## [STUDY TEXT]
---------------

Section 1(e) provides that every person born within Malaysia who is “not born a citizen of any country” is a Malaysian citizen by operation of law, while Section 2(3) states that a person is to be treated as having at birth any citizenship which he acquires within one year of their birth. — Picture by Razak Ghazali
Section 1(e) provides that every person born within Malaysia who is “not born a citizen of any country” is a Malaysian citizen by operation of law, while Section 2(3) states that a person is to be treated as having at birth any citizenship which he acquires within one year of their birth. — Picture by Razak Ghazali

The other argument 

Another argument that L’s lawyers had made in his lawsuit was that he should be recognised as a citizen by operation of law, via Article 14(1)(b) of the Federal Constitution, read together with Section 1(e) and Section 2(3) of Part II of the Federal Constitution’s Second Schedule.

Section 1(e) provides that every person born within Malaysia who is “not born a citizen of any country” is a Malaysian citizen by operation of law, while Section 2(3) states that a person is to be treated as having at birth any citizenship which he acquires within one year of their birth.

The argument made by L’s lawyers is that these two provisions would mean that anyone born in Malaysia — but who does not become a citizen of any other country within one year of their birth — would be a citizen of Malaysia under the law.

But just as in the case of Johor-born 36-year-old woman Tan Soo Yin where her lawyers had used the same argument, the High Court had yesterday dismissed L’s reliance on the Section 1(e) provision due to the principle and legal precedent in other court cases where Malaysia-born individuals seeking to be recognised as Malaysians were required to find out their biological parents’ identity and nationality.

Toh confirmed that attempts had been made to identify L’s biological parents, but said this was unsuccessful.

“Yes of course, we tried to find information from the hospital where he was born, but there was also no information. The hospital said no information,” he said of a hospital in Sarawak.

Based on previous court documents, L’s lawyers had argued that there was no requirement under Section 1(e) for the child to determine the identity and nationality of his biological parents, and that the only requirement was to prove that the child had not become a citizen of any country within one year of his birth.

---------------

## [RECORDED DATA]
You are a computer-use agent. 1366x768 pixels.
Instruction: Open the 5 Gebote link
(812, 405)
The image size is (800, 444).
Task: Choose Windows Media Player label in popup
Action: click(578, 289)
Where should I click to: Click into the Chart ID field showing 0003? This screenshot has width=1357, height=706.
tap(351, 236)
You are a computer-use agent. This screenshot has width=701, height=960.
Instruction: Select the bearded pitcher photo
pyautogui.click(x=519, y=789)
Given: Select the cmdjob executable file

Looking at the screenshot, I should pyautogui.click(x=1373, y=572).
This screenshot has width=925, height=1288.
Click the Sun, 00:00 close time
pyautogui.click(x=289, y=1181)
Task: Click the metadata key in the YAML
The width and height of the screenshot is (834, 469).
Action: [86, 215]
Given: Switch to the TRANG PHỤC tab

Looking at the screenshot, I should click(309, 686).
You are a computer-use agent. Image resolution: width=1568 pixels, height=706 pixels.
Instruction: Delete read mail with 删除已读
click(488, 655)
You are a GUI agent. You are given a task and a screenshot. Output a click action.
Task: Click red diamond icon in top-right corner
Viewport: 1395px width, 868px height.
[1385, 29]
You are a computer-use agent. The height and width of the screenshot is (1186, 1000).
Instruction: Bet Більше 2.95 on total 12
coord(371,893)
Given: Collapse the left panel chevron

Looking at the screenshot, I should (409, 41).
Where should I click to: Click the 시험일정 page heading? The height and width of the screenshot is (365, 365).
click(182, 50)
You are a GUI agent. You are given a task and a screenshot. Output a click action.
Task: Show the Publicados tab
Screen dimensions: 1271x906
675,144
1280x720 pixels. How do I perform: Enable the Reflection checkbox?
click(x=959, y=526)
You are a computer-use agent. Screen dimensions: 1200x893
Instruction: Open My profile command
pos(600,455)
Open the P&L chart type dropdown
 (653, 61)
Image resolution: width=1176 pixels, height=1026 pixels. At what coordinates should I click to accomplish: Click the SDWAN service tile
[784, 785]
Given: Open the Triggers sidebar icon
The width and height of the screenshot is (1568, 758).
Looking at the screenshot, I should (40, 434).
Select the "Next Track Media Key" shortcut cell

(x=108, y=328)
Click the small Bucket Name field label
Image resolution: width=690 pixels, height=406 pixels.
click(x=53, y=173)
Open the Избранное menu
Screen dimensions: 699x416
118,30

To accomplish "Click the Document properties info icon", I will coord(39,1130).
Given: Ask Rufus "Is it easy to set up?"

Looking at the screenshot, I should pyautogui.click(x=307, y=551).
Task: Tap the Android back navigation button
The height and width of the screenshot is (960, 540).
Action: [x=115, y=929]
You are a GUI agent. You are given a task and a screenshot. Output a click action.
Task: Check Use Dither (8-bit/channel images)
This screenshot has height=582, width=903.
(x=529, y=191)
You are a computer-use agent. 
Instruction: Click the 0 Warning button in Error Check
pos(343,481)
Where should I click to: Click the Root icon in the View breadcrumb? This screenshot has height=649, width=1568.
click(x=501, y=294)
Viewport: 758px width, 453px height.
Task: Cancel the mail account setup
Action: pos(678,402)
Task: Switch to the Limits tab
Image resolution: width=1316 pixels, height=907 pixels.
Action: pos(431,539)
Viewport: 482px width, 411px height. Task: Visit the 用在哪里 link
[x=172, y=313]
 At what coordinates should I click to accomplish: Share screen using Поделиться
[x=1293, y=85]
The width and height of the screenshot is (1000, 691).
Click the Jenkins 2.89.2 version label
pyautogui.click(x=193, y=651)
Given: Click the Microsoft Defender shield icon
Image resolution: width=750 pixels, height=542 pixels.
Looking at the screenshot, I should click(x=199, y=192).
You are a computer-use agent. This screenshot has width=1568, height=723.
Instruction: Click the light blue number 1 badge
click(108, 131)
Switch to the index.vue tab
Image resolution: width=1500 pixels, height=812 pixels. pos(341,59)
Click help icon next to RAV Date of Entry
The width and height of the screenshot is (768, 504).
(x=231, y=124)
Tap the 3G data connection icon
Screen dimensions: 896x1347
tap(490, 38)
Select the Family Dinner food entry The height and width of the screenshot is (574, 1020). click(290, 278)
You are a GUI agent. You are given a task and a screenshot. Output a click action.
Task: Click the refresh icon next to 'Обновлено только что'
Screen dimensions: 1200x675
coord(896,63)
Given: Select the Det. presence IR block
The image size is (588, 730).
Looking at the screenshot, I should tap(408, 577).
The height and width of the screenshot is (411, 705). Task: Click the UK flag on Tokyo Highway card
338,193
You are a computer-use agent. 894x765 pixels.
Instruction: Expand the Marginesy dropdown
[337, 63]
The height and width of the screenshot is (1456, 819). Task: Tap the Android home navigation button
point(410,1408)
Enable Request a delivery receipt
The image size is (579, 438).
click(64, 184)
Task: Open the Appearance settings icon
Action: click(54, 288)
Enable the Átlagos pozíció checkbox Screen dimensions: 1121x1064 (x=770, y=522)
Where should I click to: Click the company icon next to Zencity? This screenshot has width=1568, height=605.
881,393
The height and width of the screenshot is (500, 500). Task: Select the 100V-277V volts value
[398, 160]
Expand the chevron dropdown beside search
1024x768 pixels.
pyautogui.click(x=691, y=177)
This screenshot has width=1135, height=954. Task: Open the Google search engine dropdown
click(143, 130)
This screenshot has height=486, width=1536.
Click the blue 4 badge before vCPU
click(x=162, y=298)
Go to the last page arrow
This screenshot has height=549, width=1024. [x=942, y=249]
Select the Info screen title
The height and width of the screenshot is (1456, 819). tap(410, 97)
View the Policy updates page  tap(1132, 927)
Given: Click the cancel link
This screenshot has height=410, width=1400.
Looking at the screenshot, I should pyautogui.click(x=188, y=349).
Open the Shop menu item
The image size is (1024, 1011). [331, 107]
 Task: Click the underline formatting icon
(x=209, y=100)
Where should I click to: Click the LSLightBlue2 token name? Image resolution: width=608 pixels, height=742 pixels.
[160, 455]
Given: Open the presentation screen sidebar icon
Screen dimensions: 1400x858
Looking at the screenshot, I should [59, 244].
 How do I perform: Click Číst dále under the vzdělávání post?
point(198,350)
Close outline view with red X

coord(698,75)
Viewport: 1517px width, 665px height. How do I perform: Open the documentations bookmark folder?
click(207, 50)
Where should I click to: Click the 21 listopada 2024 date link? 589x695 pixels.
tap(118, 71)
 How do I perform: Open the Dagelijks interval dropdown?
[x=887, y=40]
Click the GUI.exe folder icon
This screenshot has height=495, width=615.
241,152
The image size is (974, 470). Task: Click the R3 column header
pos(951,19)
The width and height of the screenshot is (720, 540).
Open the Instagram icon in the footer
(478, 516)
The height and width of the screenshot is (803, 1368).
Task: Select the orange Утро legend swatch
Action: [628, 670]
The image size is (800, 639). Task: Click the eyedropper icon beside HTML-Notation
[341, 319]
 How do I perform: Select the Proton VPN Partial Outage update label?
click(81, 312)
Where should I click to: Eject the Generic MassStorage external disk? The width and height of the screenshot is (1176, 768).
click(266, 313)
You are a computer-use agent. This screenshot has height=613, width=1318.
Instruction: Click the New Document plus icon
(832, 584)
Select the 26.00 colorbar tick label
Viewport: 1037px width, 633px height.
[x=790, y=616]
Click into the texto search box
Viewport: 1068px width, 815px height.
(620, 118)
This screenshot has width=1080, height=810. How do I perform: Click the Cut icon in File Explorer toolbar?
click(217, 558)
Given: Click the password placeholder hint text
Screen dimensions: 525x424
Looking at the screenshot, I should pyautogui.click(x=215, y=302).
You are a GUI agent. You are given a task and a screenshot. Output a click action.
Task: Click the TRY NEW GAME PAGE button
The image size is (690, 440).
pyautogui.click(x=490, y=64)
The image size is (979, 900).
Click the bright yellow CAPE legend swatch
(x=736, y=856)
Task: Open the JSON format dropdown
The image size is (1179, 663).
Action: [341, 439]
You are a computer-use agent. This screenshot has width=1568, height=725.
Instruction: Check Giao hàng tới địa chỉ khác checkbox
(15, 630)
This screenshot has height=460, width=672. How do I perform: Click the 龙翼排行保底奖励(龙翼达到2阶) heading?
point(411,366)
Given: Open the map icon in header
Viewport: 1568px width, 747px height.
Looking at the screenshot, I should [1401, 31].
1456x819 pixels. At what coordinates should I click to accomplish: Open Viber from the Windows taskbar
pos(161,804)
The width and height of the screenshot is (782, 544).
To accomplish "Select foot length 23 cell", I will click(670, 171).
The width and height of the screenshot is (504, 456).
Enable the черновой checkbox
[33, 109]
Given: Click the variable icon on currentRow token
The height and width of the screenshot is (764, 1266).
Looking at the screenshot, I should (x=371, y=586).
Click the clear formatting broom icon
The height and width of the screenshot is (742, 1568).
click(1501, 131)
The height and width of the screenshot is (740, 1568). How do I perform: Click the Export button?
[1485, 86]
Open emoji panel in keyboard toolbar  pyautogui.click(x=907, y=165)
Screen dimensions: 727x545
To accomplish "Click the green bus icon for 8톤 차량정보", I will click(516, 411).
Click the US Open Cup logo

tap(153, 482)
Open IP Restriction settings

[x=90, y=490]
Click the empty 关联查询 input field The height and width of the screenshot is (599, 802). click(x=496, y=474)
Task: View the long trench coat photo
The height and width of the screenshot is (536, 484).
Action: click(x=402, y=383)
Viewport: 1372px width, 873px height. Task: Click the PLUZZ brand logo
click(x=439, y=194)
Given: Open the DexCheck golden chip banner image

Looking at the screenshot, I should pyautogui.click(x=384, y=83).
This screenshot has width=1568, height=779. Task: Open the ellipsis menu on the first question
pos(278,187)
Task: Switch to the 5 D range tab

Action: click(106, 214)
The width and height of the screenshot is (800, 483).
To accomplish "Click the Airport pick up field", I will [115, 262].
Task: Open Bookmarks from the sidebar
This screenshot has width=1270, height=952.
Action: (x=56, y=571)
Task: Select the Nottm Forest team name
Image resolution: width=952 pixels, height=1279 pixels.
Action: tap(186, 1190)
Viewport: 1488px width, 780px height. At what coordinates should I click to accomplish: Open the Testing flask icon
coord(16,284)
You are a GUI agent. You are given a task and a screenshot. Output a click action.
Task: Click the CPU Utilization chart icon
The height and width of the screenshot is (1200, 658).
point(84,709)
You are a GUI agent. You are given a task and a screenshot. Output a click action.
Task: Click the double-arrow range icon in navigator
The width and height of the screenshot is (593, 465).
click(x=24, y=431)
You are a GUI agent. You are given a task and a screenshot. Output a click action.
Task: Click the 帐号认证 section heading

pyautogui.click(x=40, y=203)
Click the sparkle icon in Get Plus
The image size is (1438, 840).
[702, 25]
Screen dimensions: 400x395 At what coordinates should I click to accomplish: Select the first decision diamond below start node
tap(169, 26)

---------------

## [WHAT TO WORK ON]
In the text on L's citizenship lawsuit, what did the hospital where L was born say when asked for information?

## [EXERCISE SOLUTION]
It said it had no information.